Questa soluzione interpretativa, ancor prima di essere adottata dal Consiglio di Stato nel recente parere del 2022, è stata condivisa sia dalla giurisprudenza (Corte di Appello di Milano sentenza n. 1626/2018, Trib. di Roma sentenza n.17/2/17; Tribunale di Bari sentenza del 7/2/2017) sia dalla prassi amministrativa. Con riferimento a quest’ultima con la circolare MLPS n. 5090/2016, in riferimento proprio all’esenzione dal ticket sanitario di cui all’art. 8, co.16, l. n. 537/1993 il Ministero ha esortato le Aziende Sanitarie a tenere conto dell’intervenuta modifica legislativa apparendo, ormai evidente che “ai fini dell’attribuzione di prestazioni di carattere sociale” rileva unicamente lo stato di non occupazione. Posizione, poi, ribadita dal medesimo Dicastero con nota prot. U 0010055 del 16/11/21, con cui ha precisato che: “la condizione di disoccupazione ha carattere generale e comprende sia coloro che hanno perso per qualsiasi causa un rapporto di lavoro subordinato o autonomo che coloro che non hanno mai intrapreso un’attività lavorativa, in quanto ciò che rileva è esclusivamente l’essere privi di impiego unitamente alla disponibilità allo svolgimento di una attività lavorativa”. Ha poi aggiunto che “Il non aver mai lavorato ossia l’essere inoccupato assume rilevanza in un momento successivo al riconoscimento dello stato di disoccupazione e cioè nel momento della profilazione e della costruzione da parte del servizio per l’impiego competente del percorso personalizzato di ricerca di un lavoro”.

Pertanto, il Consiglio di Stato ha concluso che, in base alla previsione recata dall’art. 19 d.lgs. n. 150/15, sia venuta meno la precedente distinzione tra “disoccupato” ed “inoccupato” anche ai fini delle prestazioni sociali, e che debba considerarsi “disoccupato” il soggetto privo di lavoro a prescindere dal fatto che abbia svolto o meno, precedentemente, attività lavorativa.

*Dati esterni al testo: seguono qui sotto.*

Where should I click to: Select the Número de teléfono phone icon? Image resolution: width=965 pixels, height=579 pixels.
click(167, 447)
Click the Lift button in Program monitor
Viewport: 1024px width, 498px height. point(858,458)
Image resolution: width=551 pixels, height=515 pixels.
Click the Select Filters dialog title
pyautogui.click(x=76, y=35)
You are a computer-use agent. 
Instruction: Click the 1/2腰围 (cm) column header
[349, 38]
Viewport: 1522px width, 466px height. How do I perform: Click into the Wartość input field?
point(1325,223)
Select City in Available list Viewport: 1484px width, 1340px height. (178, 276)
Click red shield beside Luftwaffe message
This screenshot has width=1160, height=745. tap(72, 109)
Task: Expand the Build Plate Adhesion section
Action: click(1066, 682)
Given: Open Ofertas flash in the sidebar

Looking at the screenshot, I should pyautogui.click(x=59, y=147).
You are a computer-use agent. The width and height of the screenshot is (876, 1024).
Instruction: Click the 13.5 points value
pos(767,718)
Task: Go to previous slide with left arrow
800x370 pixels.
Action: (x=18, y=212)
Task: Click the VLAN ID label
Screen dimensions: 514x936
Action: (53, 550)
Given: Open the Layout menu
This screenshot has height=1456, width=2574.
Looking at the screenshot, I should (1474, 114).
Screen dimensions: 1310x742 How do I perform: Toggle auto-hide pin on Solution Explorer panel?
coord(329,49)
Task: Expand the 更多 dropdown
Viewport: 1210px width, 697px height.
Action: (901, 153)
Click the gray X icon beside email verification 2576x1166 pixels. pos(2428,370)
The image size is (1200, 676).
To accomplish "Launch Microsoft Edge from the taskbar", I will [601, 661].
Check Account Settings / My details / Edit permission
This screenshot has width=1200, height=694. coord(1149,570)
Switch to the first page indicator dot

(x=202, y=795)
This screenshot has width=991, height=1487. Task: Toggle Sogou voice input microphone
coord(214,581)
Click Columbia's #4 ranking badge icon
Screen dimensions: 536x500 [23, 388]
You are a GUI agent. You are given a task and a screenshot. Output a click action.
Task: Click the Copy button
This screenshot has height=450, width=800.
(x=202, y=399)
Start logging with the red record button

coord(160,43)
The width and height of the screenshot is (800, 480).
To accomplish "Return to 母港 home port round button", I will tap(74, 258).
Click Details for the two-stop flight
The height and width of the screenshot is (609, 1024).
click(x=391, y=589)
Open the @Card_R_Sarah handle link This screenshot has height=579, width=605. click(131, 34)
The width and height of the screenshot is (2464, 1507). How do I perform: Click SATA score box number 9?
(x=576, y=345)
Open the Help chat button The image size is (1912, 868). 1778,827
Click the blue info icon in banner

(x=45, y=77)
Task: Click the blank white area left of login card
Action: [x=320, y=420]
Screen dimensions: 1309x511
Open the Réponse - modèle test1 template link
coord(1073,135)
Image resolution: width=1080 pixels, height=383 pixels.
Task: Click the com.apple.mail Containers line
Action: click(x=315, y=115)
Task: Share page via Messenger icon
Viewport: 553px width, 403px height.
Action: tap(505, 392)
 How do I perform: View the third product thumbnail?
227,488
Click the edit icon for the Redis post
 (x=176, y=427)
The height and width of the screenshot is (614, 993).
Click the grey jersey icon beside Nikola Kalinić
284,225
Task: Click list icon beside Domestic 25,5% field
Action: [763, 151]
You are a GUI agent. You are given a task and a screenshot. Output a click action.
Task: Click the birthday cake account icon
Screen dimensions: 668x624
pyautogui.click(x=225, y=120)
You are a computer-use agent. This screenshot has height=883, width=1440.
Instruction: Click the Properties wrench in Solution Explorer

Il Consiglio di Stato ha ritenuto, infine, che le potenziali conseguenze di questo indirizzo interpretativo in termini di aggravio di spesa per l’erario prospettate dal Ministero dell’economia e delle finanze “non possono inficiare la corretta applicazione della vigente normativa”.

Ne consegue che ora tutte le Regioni dovranno adeguarsi al parere e non potranno più operare distinzioni tra disoccupati e inoccupati per l’accesso all’esenzione del pagamento delle spese sanitarie.